Residents can also easily be “Red Cross Ready” by learning more about wildfire risks within neighborhoods by:

• Planning and practicing two ways out of your house — and your neighborhood — in case a primary route is blocked.

• Selecting a place for family members to meet outside your house, or neighborhood in case you cannot get home or need to evacuate.

• Identifying someone who is out of the area to contact if local phone lines are not working.

• Being ready to leave at a moment’s notice if there are reports of wildfires in your area.

• Listening to local radio and television stations for updated emergency information.

• Always backing your car into the garage or park it in an open space facing the direction of the escape.

• Confining pets to one room so that you can find them quickly, if you need to evacuate quickly.

• Arranging for temporary housing at a friend’s or relative’s home outside of the threatened area.

For those looking to get involved and help out in the community during brush fire season, multiple classes in brush fire and disaster preparedness are offered at the American Red Cross chapter for local residents to participate in.
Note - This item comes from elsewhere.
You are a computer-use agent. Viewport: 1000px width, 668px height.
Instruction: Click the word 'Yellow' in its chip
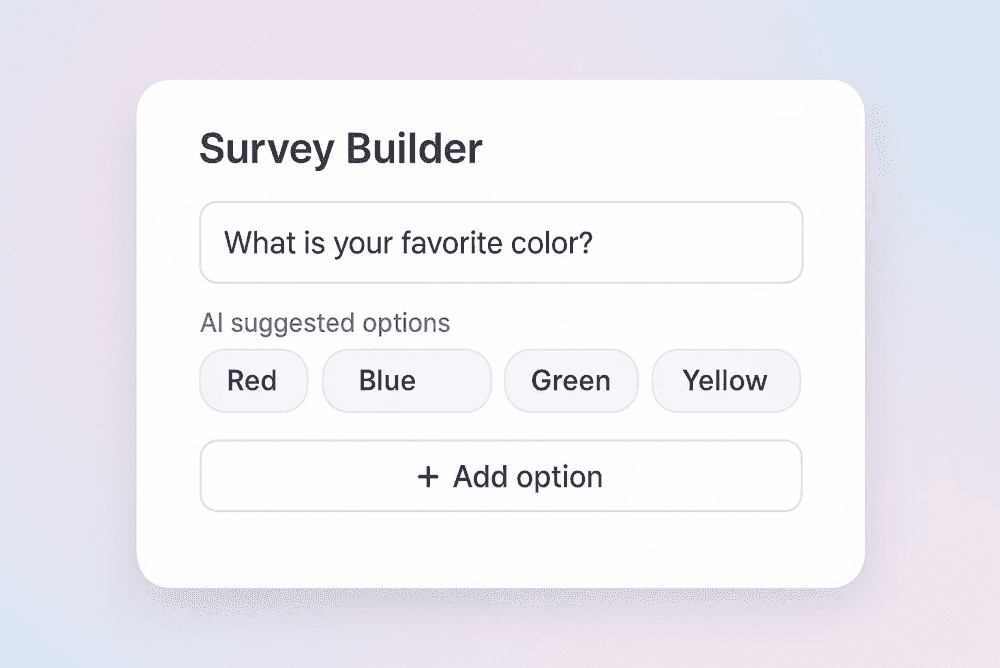pyautogui.click(x=725, y=381)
Classes fill up quickly, so preregistration is highly recommended.

Some of the courses offered in January through April 2011 are “Client Casework: Providing Emergency Assistance,” “Disaster Assessment Basics,” “Disaster Services: An Overview,” “Training in Managing the Disaster Operations Control Form,” “Logistics: An Overview,” “Recordkeeping in a Disaster,” “Shelter Operation,” “Shelter Simulation,” and “The Red Cross National Volunteer Corps.”

“We always recommend people take a Red Cross class, as it gives a level of self sustainment to our community,” said Metzger.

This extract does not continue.